Congressman Eric Massa, representative of Rochester, NY (the district where Time Warner conducted its bandwidth cap testing) has readied a Bill that would see the FCC play judge and jury on whether or not ISPs can cap their customers' bandwidth.
Congressman Eric Massa represents a district in western New York that's exquisitely sensitive to the current US broadband market. On the phone side, the area, which includes the city of Rochester, is served by Frontier Communications, which shows no indication that it will follow Verizon in offering fiber to the home, while its DSL terms of service suggest that 5GB per month is appropriate usage. On the cable side of the service duopoly, Time Warner used the area as a test market for its brief flirtation with widespread usage caps. At the time, Massa promised to respond to his constituents' outrage by introducing legislation that would regulate the imposition of usage caps; that bill is now ready. It would treat ISPs like utilities, and put the Federal Trade Commission in the role of Public Utilities Commission, ensuring that the service providers had an economic case for imposing usage-based fees.
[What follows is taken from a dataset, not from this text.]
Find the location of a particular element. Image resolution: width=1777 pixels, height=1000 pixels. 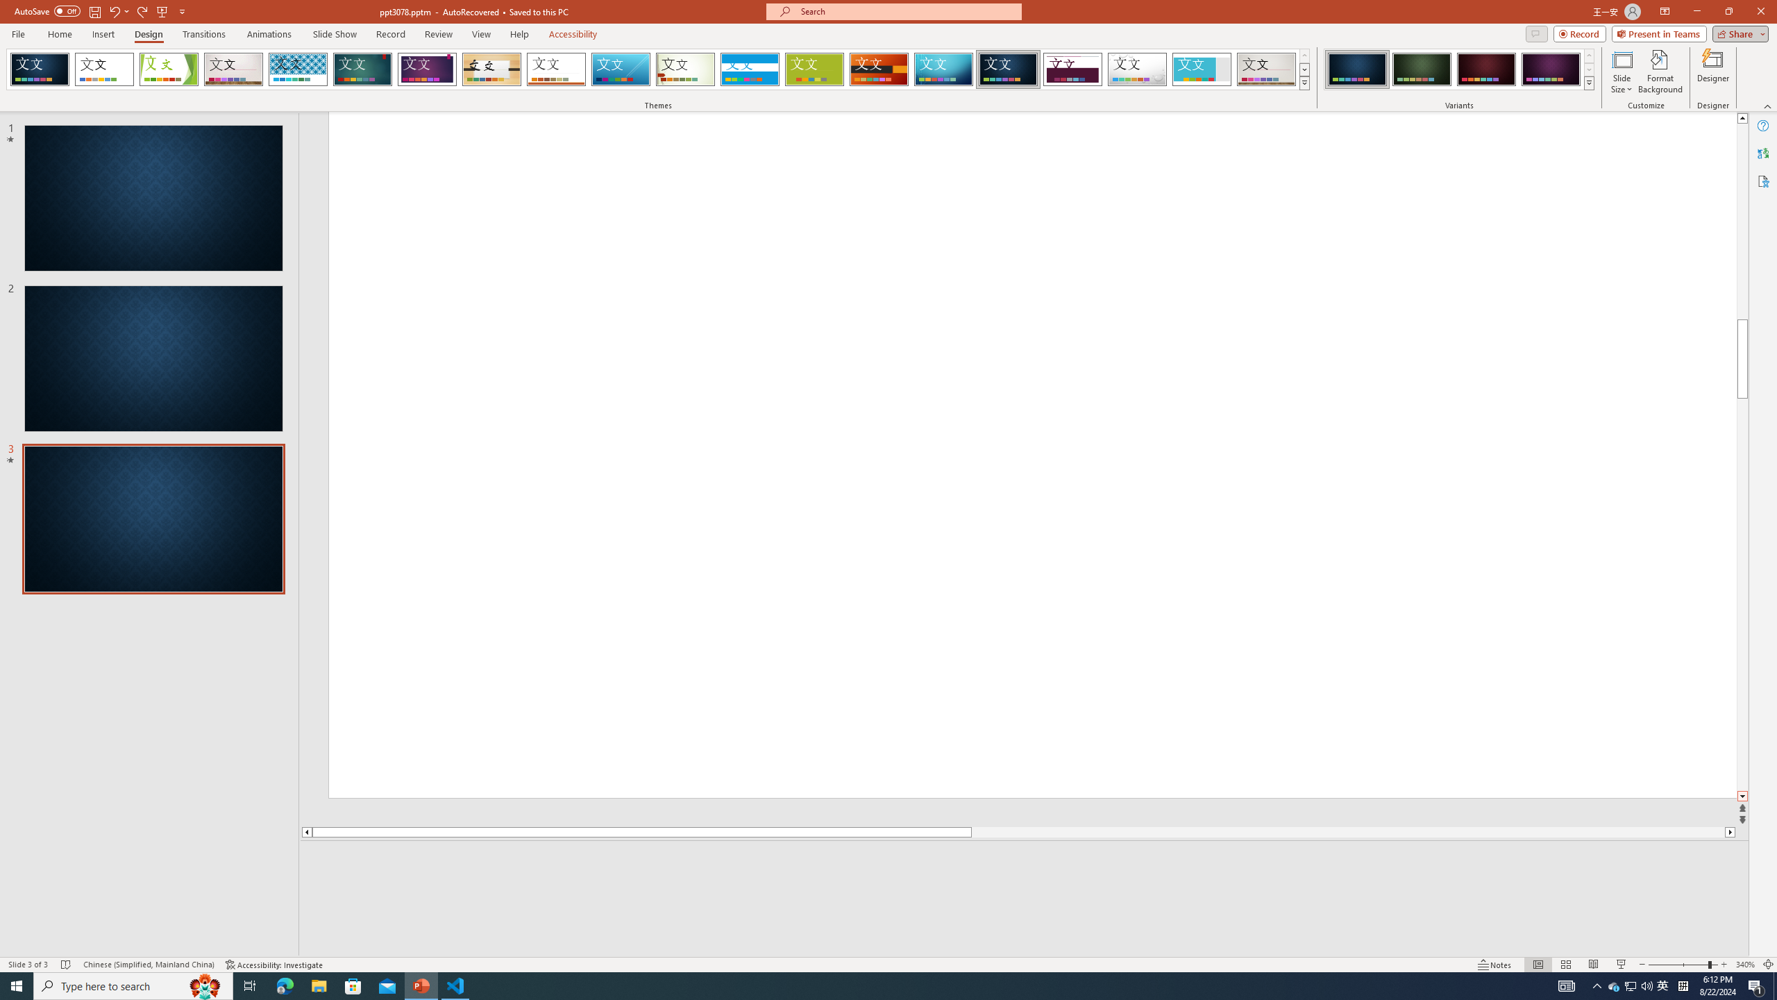

'Basis' is located at coordinates (814, 69).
In making the case for regulation, the bill brings together a few strands of thought that are becoming increasingly common in discussions of the role of government in fostering the development of the Internet. In short, the Internet has become essential for a variety of basic functions—the bill specifically mentions its use for "agricultural, medical, educational, environmental, library, and nonprofit purposes"—making access part of the basic infrastructure. There's also an economic case to be made for broadband, since it allows more sophisticated services and commerce to take place online.